- **About this exercise**
Go through the entries and copy every line that has the string "agent" in it.

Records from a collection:
Segment Open
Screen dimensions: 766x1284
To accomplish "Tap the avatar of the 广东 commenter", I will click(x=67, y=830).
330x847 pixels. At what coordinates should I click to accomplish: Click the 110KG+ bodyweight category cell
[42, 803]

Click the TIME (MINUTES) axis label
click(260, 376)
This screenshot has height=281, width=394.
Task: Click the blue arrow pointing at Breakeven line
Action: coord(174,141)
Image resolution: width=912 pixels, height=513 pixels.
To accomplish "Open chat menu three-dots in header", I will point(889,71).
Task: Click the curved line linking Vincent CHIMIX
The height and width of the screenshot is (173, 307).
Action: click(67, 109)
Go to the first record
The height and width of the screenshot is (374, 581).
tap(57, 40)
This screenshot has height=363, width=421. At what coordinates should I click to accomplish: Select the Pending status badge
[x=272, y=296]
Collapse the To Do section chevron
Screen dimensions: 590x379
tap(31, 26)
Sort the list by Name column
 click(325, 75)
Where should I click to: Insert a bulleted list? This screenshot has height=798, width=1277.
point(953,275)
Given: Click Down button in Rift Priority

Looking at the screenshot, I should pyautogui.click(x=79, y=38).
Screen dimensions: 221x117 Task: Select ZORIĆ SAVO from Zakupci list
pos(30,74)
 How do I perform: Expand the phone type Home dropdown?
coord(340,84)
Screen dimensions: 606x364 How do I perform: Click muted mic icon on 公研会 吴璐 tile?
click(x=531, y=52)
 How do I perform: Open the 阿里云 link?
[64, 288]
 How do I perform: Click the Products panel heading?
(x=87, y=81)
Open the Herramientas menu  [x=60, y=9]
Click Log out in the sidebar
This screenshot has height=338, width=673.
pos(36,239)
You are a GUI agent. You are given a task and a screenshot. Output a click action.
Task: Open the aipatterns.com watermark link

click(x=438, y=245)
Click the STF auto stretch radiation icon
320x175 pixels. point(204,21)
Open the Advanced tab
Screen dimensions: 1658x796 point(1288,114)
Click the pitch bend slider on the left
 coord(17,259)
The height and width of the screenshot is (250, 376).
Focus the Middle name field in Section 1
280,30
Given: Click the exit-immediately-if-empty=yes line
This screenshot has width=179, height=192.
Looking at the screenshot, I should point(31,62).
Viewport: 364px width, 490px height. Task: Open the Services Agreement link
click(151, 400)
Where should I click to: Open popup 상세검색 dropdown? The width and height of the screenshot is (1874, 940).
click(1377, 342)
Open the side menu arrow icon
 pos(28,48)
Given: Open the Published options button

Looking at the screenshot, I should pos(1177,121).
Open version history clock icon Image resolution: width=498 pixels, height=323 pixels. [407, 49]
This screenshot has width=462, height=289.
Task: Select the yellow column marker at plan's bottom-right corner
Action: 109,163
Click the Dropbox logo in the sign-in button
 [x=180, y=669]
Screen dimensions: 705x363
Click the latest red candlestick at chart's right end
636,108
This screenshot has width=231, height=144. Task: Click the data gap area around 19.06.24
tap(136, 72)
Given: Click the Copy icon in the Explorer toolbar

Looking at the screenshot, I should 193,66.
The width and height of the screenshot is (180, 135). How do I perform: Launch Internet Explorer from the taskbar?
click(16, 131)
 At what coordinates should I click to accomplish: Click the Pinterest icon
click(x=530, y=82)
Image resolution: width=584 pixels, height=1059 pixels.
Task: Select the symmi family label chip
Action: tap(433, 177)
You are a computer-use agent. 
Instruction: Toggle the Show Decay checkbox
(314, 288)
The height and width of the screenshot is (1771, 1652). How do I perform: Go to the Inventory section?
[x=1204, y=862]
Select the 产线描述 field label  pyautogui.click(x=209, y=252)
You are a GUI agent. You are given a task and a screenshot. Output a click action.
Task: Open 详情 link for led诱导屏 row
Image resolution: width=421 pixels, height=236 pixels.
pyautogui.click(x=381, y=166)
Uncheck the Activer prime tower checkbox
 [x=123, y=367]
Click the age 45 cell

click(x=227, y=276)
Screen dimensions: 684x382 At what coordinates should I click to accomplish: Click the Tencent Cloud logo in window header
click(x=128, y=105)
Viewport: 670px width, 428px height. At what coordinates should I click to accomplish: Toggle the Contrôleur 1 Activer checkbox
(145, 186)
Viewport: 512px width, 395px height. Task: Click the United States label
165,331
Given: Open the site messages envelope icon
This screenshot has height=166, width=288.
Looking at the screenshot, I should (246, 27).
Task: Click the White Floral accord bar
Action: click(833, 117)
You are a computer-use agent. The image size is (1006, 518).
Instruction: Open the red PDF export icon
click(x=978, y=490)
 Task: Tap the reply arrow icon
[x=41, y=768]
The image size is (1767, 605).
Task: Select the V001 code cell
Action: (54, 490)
Segment Closed
- **Final answer**
You are a GUI agent. You are given a task and a screenshot. Output a click action.
You are a computer-use agent. 
You are a GUI agent. You are given a task and a screenshot. Output a click action.
You are a computer-use agent. The image size is (1006, 518).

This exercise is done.